By John Spence
Gold and silver prices were up sharply Tuesday although the beaten-down precious metals remain on track for steep losses in 2013.
One portfolio manager is positioning for a rebound in gold and silver next year, yet is buying miner stocks rather than holding the physical metals.
Newmont Mining Corp.
"I want exposure to gold and silver," said David Levine, who manages the Aspect Large Cap Value portfolio on Covestor, in an interview Tuesday. "But I own miners instead because they can pay a dividend, appear cheap relative to their assets, and potentially offer more volatility to the upside if metals prices turn."
Certainly, it has been a tough year for miner stocks, which have fallen harder than precious metals prices. For example, the gold and silver miner ETFs were down 50% year to date heading into Tuesday's rally. The sector has been hit by falling metal prices and rising operating costs.
Still, Levine thinks the miner sector is offering attractive values after this year's sell-off.
"It just feels like a lot of investors are throwing in the towel on miners now with year-end tax selling," the portfolio manager said. "I think it's a good time to look at gold and silver miners. A lot of investors could be looking at losing positions like miners, taking the loss and moving on.
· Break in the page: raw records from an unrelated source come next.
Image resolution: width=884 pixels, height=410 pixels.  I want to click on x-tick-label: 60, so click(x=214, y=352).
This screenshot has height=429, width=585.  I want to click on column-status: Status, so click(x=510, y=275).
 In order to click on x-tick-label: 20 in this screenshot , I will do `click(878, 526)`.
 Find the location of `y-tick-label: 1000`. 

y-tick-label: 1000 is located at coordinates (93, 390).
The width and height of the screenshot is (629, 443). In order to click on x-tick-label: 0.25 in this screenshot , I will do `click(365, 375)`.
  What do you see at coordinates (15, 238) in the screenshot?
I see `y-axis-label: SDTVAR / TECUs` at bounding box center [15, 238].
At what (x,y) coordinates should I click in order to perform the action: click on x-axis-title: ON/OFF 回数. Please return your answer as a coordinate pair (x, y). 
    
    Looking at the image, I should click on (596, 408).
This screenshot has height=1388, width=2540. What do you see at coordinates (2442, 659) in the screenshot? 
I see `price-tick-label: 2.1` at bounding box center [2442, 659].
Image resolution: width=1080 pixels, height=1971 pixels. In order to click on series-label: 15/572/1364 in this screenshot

So there could potentially be some selling from weak hands to strong hands."
Looking at gold and silver, Levine thinks prices could be finding support near the metals' production costs.
Yet he's not expecting a dramatic rebound in metal prices from here.
"The danger with gold and silver is they could go sideways for years," Levine notes. "I don't expect it to turn right away. It could take some time. That's why I bought miner stocks with dividends so I at least I can get paid to wait. I also think I bought cheap so I can sit on the positions."
"I've had a hard time putting money to work and finding bargains after the big rally in U.S. stocks this year," Levine said. "Miner stocks caught my attention after their big decline."